Religious minorities feel neglected in Jakarta election

Despite the three candidate pairs in the Jakarta gubernatorial election offering promises to various social and demographic groups across the capital, religious minority groups still feel left out as candidates seem to prefer wooing members of the majority community.

In the three months since the election campaign kicked off in late October, none of the three candidates, namely Agus Harimurti Yudhoyono-Sylviana Murni, incumbent Basuki “Ahok” Tjahaja Purnama-Djarot Saiful Hidayat and Anies Baswedan-Sandiaga Uno, have specifically spoken about protecting religious minorities from intolerant groups, even in the face of a rising number of sectarian incidents in the city.

Human rights organization Setara Institute reported that 31 sectarian incidents occurred in Jakarta in 2016, putting it in second place as the most intolerant province after West Java with 41 cases. Jakarta had not been in the top 10 of the most intolerant provinces list since 2008, according to Setara Institute deputy director Bonar Tigor Naipospos.

The Ahmadiyah and Shia are just two of the religious minority groups that have often faced discrimination in the past.

The leader of East Jakarta’s Ahmadiyah community, Aryudi Prastowo, said the candidates should have spoken more about the issue of religious-minority rights because Jakarta was home to people from different religions and ethnic backgrounds.

“What makes Jakarta Jakarta is the minorities. If you wipe out all the minorities, Jakarta would no longer be Jakarta,” he told The Jakarta Post on Friday.

Aryudi said the Ahmadiyah community left its members to vote for whichever candidate they wished. Voters, however, were urged not to vote for candidates that were backed by intolerant groups, he added.

Similar to Aryudi, a prominent Shia figure in Jakarta, who preferred to remain anonymous because of the sensitivity of the issue, agreed that the issue of minority rights had only been minimally touched on during the campaign. He urged the administration to immediately take action to handle the increase in intolerance in the city.

According to Bonar Tigor Naipospos, the issue of minority rights had become very sensitive for the candidates as a result of the blasphemy charges against Ahok. Candidates were reluctant, Bonar said, to address this issue openly for fear of alienating voters.

However, Bonar warned that leaving the issue untouched would have worse consequences as it would provide more space for intolerant groups to pursue their own agenda and force that agenda later when a particular candidate was elected.

“It is unpopular to address it, but there is no way to avoid discussing it,” Bonar told the Post over the phone. “The candidates should have the courage to show that they are not going to tolerate any intolerant acts.”

Agus spoke about the importance of maintaining a harmonious and tolerant city in the first official debate on Jan. 13, without however, elaborating on how he would implement the concept and whether he would reject certain intolerant groups.

Ahok, a Christian of Chinese descent, previously said that every minority citizen like himself had the constitutional right to run for office.

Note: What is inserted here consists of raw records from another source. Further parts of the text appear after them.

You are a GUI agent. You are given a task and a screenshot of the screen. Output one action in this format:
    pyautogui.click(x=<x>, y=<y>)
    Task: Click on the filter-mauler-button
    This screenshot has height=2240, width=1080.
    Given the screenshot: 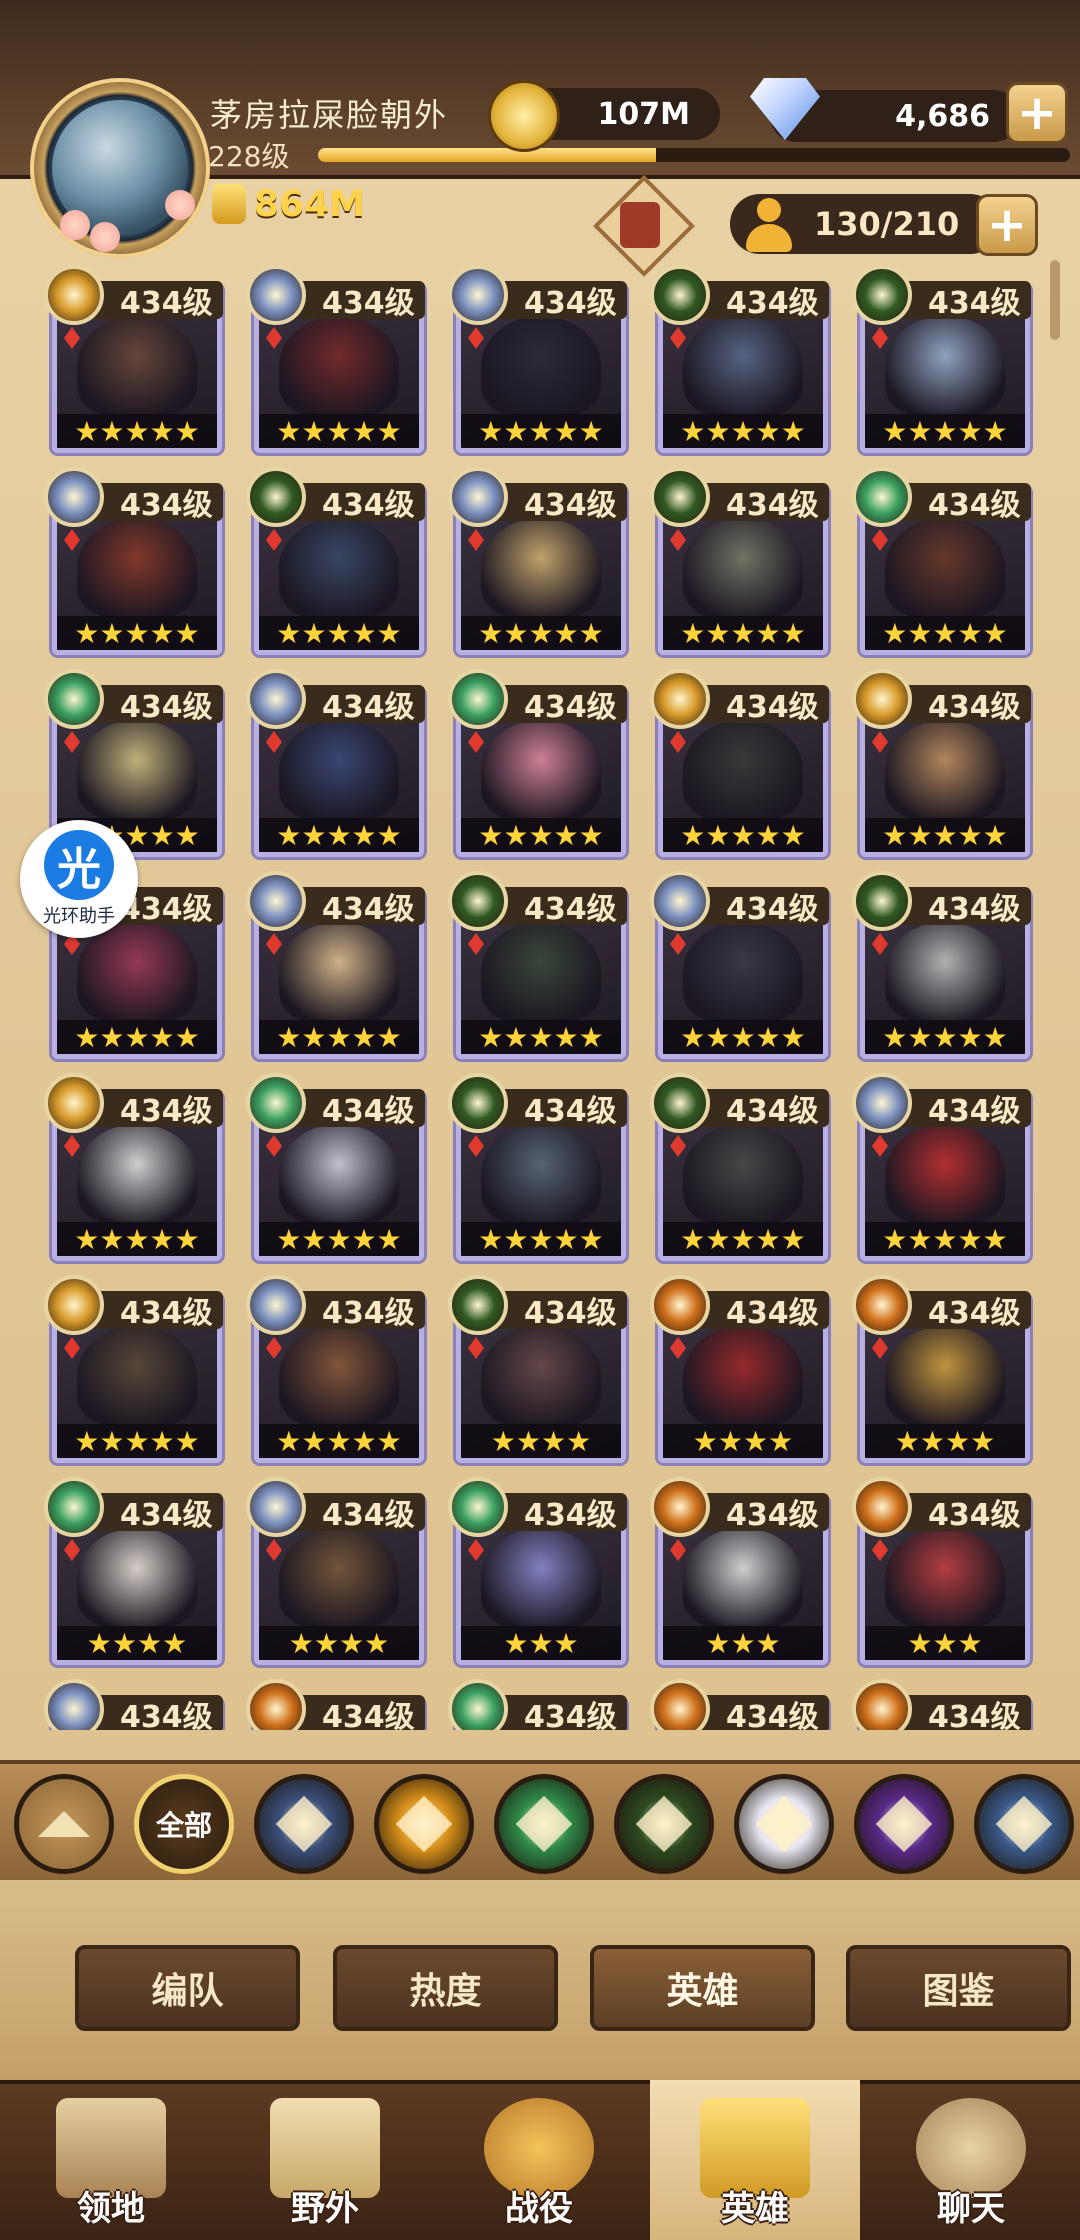 What is the action you would take?
    pyautogui.click(x=424, y=1824)
    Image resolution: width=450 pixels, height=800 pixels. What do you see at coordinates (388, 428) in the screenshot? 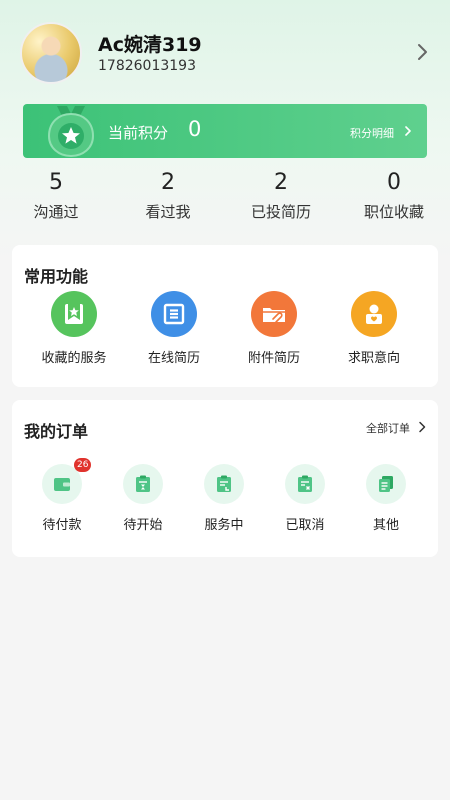
I see `all-orders-link: 全部订单` at bounding box center [388, 428].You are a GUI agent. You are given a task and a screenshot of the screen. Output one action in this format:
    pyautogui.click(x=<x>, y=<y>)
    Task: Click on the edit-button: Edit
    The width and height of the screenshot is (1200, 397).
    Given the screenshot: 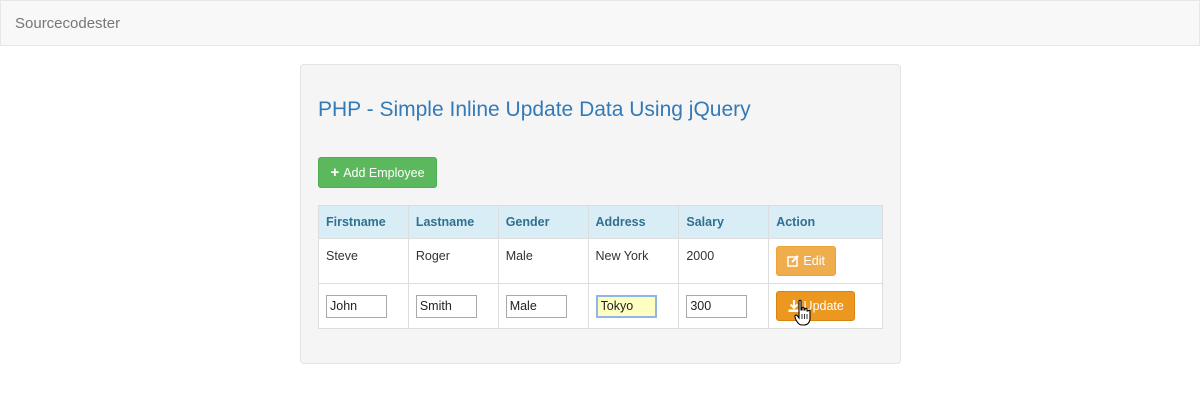 What is the action you would take?
    pyautogui.click(x=806, y=261)
    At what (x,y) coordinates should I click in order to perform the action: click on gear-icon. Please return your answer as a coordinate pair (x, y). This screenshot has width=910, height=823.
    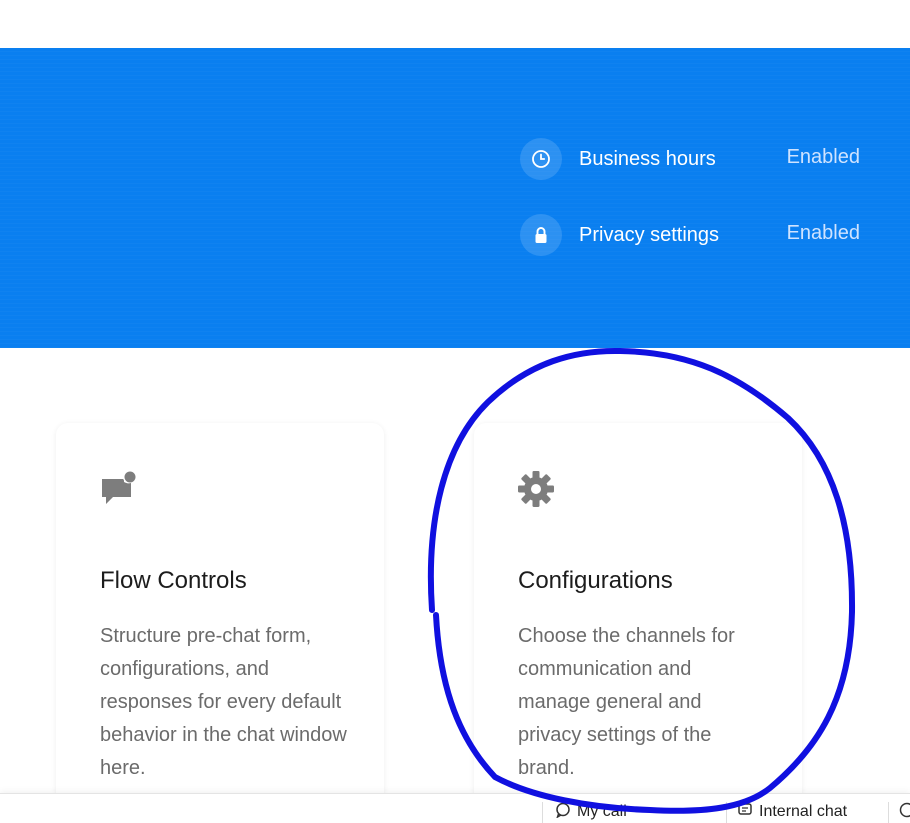
    Looking at the image, I should click on (537, 490).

However, he has not taken a public stance about intolerance toward minority groups like the Shia or Ahmadiyah.

Anies once said that he would protect pluralism and “ensure every single law enforcement agency enforces the law” against groups carrying out intolerant acts. However, his visit to the Islam Defenders Front (FPI) headquarters was regarded by many as proof that he has a special relationship with the FPI, which in the past has raided places of worship belonging to minority groups.